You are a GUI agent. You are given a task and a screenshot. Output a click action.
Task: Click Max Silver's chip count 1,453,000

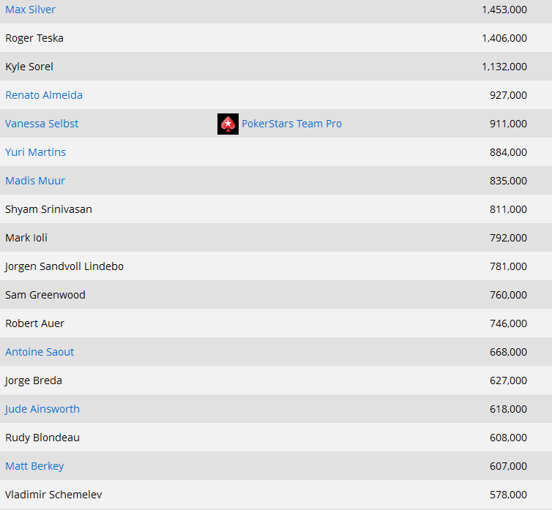(x=504, y=10)
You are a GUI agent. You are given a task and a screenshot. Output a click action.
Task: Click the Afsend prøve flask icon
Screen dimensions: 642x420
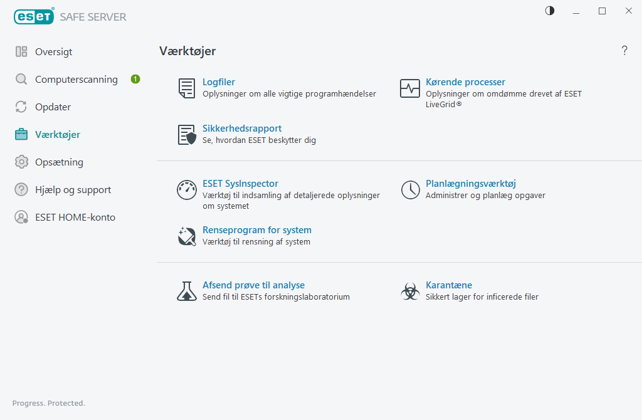coord(186,291)
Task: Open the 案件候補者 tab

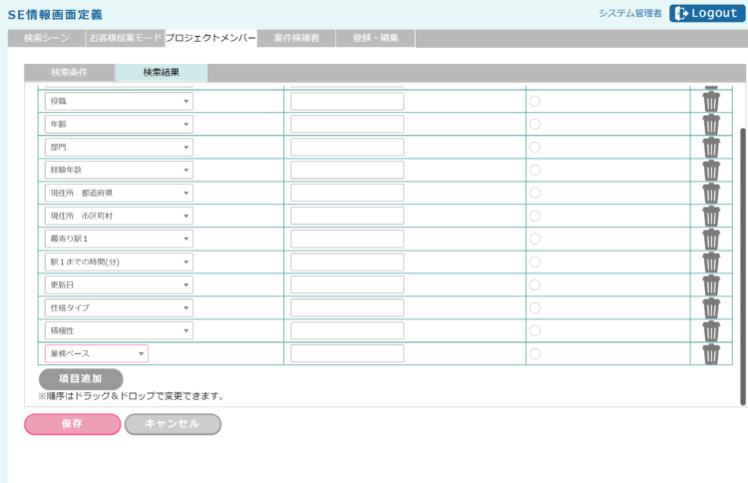Action: [x=296, y=38]
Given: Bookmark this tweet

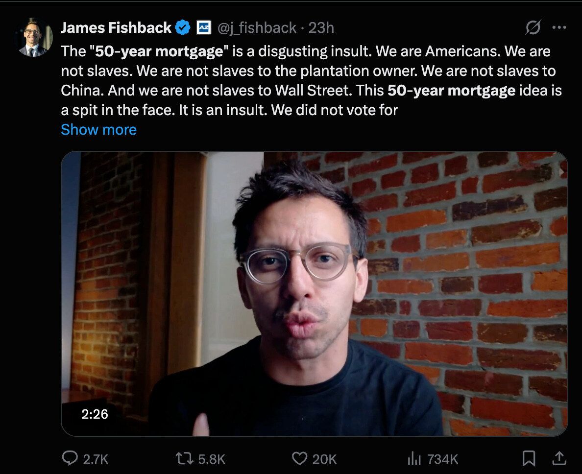Looking at the screenshot, I should 529,458.
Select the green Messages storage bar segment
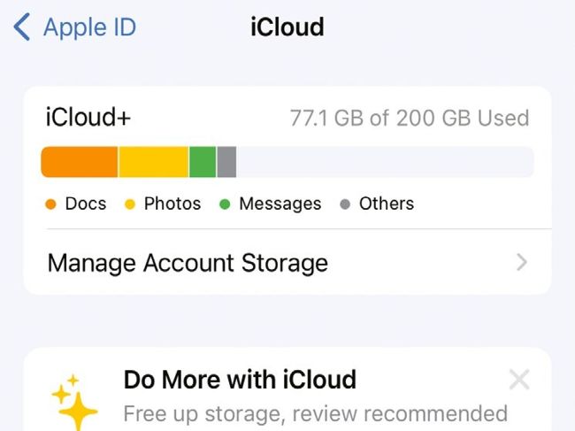This screenshot has width=575, height=431. 203,162
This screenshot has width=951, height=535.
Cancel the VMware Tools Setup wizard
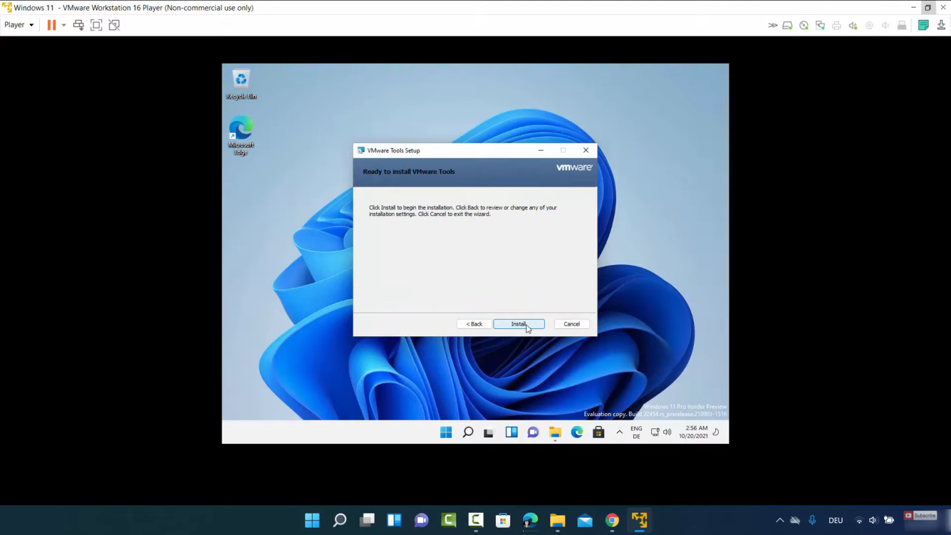(571, 324)
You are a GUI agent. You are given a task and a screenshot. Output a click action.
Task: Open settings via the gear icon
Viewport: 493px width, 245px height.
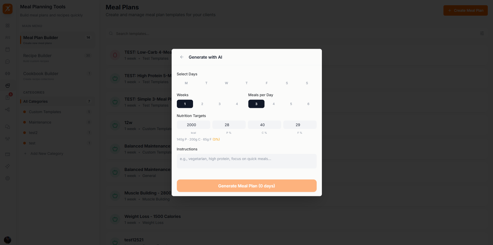pos(8,178)
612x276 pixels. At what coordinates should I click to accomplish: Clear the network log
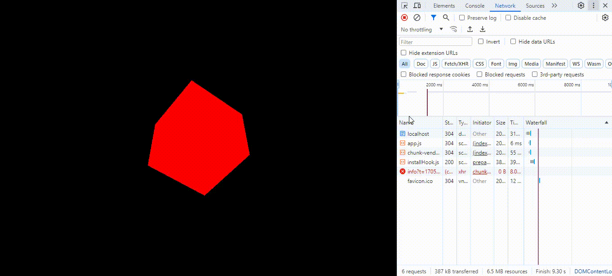[417, 17]
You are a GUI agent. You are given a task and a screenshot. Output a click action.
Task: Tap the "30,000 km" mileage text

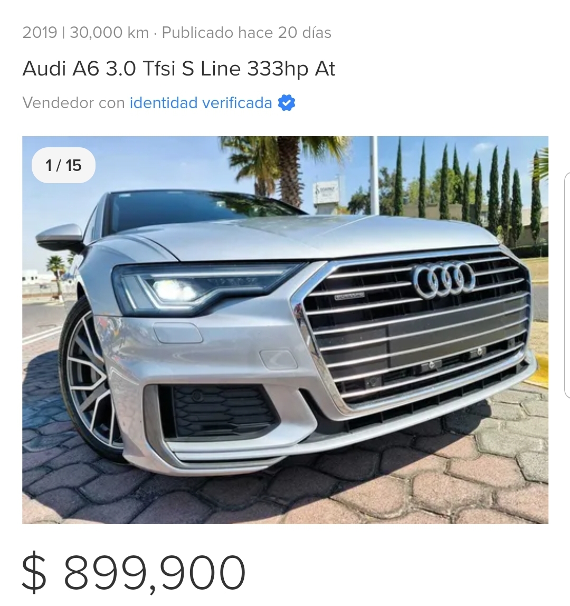pos(109,33)
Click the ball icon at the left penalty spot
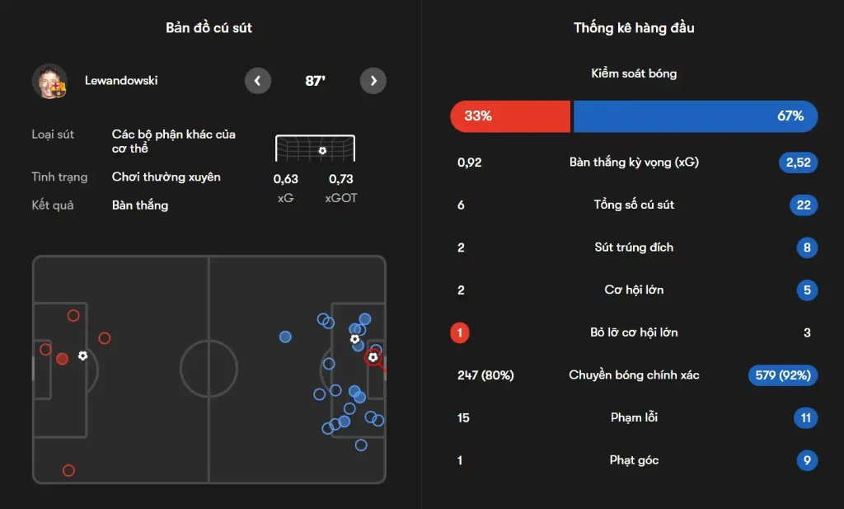 pyautogui.click(x=82, y=356)
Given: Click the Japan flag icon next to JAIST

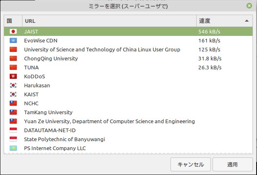Looking at the screenshot, I should [13, 31].
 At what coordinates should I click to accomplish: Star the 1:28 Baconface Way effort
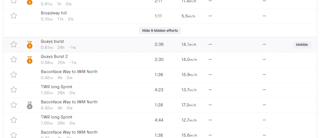[x=14, y=105]
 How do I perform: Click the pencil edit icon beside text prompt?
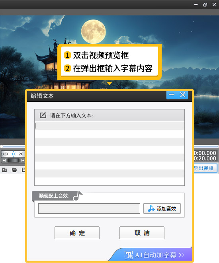43,115
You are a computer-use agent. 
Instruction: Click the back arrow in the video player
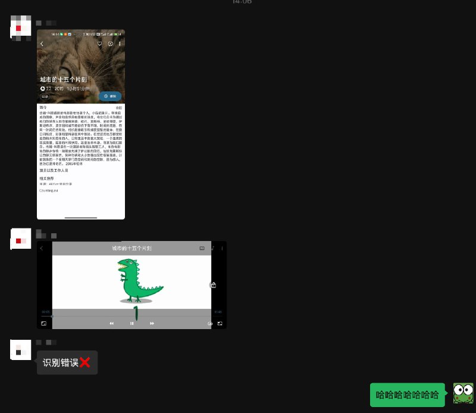(42, 248)
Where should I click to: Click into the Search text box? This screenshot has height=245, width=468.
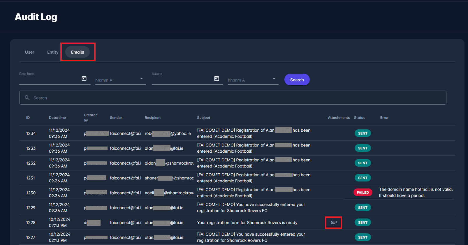[x=233, y=98]
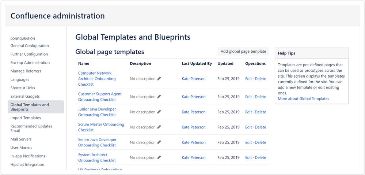Click pencil icon for Customer Support Agent description
Image resolution: width=365 pixels, height=175 pixels.
[159, 97]
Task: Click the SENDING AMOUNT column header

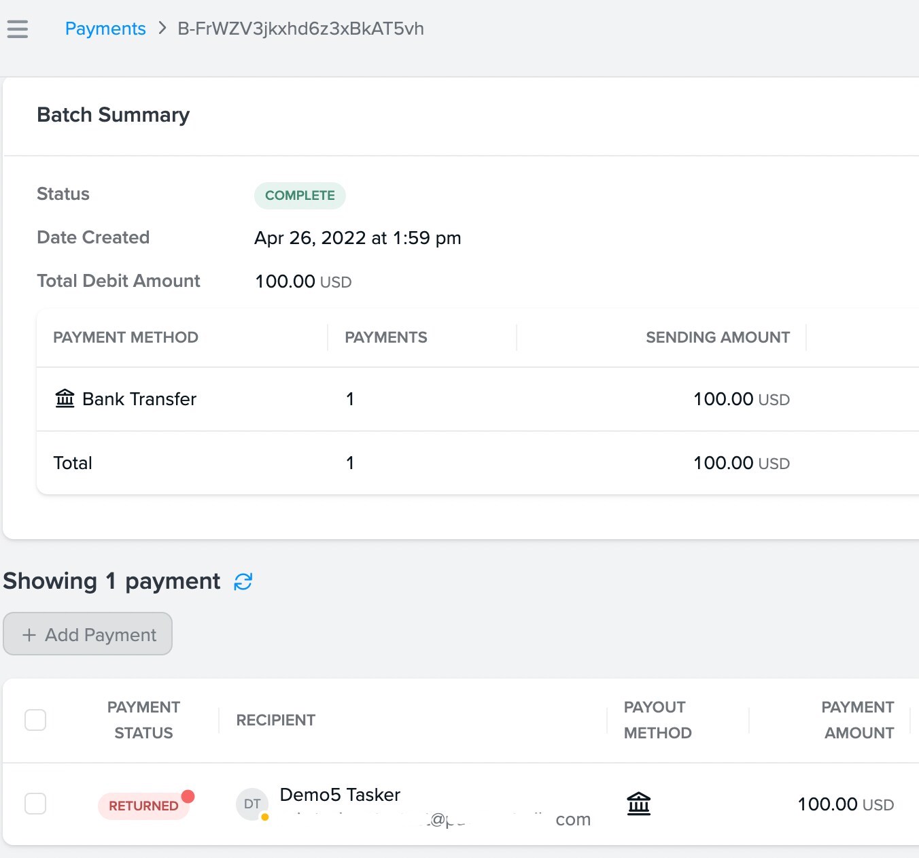Action: (x=717, y=337)
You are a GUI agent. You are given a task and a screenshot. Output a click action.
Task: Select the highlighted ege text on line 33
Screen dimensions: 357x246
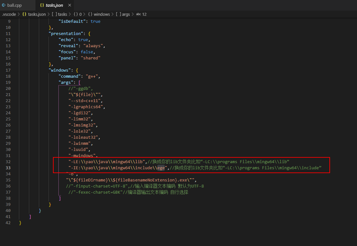point(161,168)
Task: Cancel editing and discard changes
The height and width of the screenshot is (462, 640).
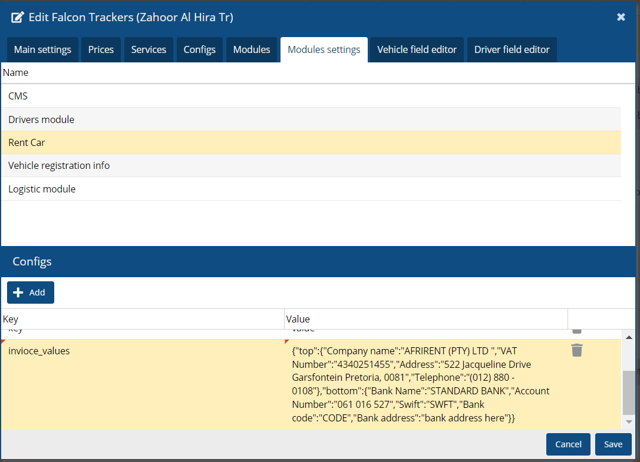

◆ Problem details
From the line containing "Where should I" to the last line of the listing above, transcribe each line exactly, skipping the pictures.

◆ Answer space
Where should I click to: Click into the Search text box? This screenshot has height=245, width=468.
[x=233, y=98]
Click pencil icon for Customer Support Agent description
Image resolution: width=365 pixels, height=175 pixels.
[159, 97]
Task: Click the SENDING AMOUNT column header

Action: (x=717, y=337)
You are a GUI agent. You are given a task and a screenshot. Output a click action.
Task: Select the highlighted ege text on line 33
Screen dimensions: 357x246
point(161,168)
Task: Cancel editing and discard changes
The height and width of the screenshot is (462, 640).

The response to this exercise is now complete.